- GIVEN INSTRUCTION:
Transcribe the records below word for word, starting at the line that contains "Image resolution: width=389" and ending at the line that contains "will click(x=100, y=76).", with both of those lines included.

- ENTRIES SHOWN:

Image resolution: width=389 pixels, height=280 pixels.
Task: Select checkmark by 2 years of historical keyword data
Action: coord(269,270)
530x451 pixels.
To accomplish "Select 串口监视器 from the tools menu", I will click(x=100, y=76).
* * *
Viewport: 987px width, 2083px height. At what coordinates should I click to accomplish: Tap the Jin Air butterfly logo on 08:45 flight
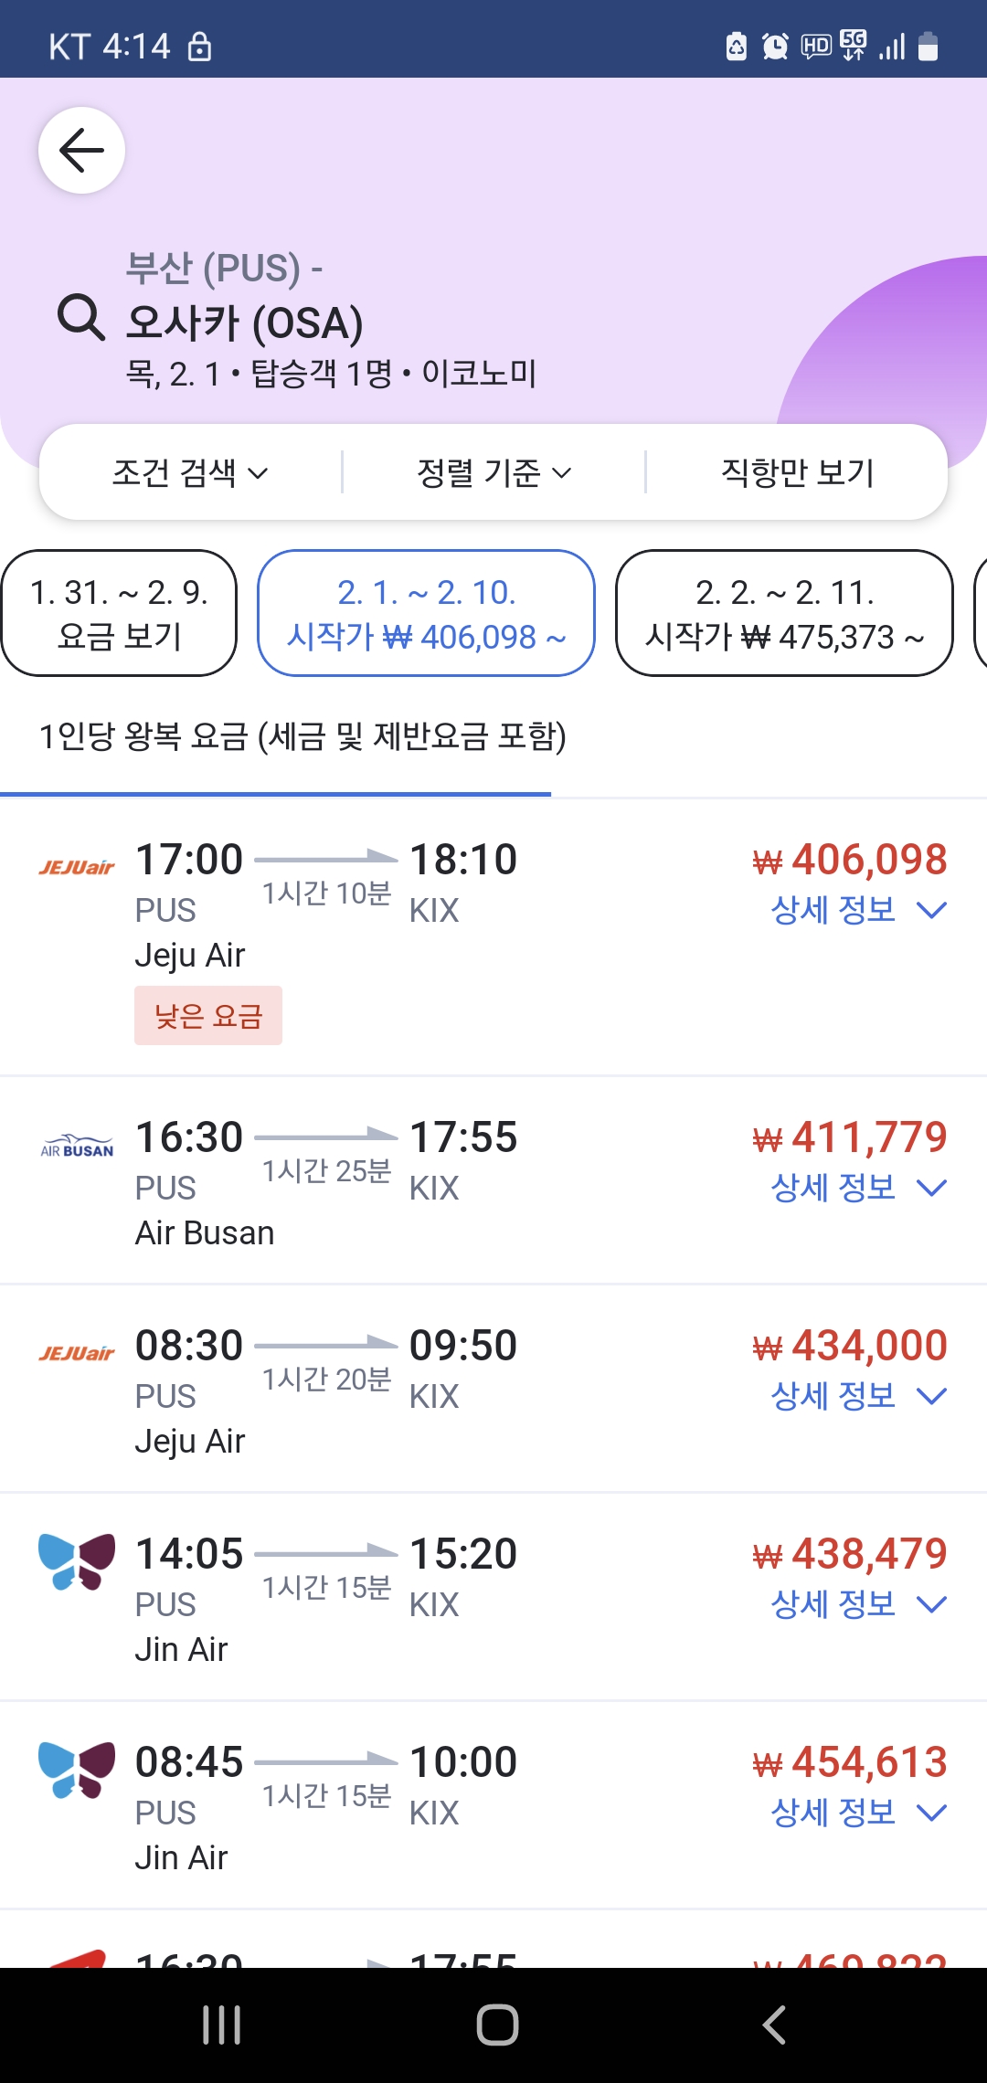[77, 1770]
...
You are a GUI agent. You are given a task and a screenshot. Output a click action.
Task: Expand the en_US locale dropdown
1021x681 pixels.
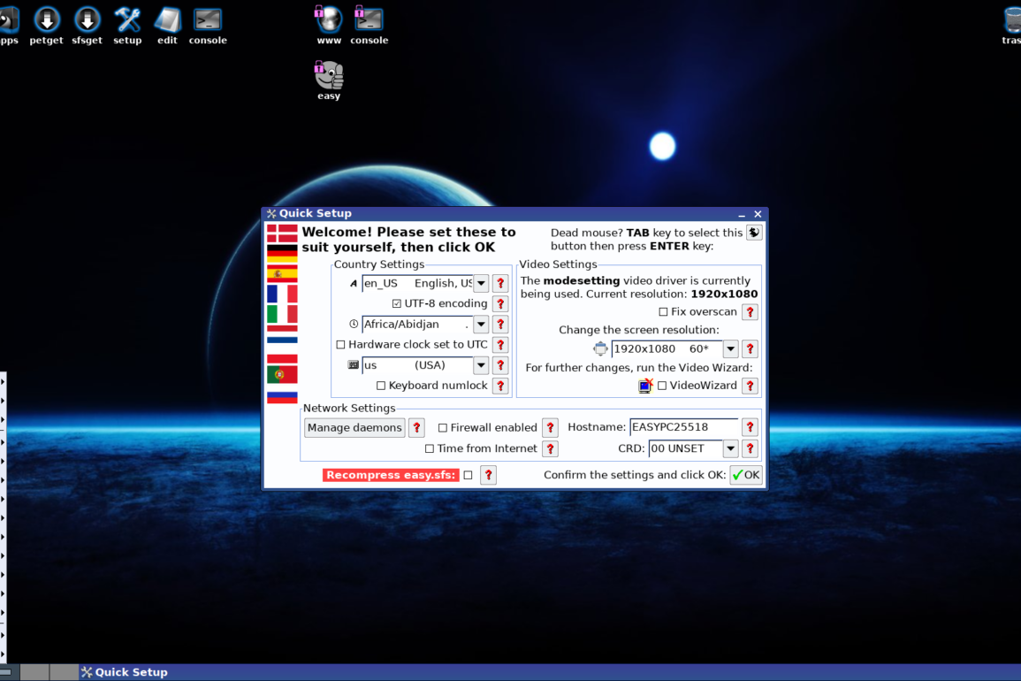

- WORKED ANSWER:
Image resolution: width=389 pixels, height=280 pixels.
Task: Select checkmark by 2 years of historical keyword data
Action: coord(269,270)
530x451 pixels.
To accomplish "Select 串口监视器 from the tools menu", I will click(x=100, y=76).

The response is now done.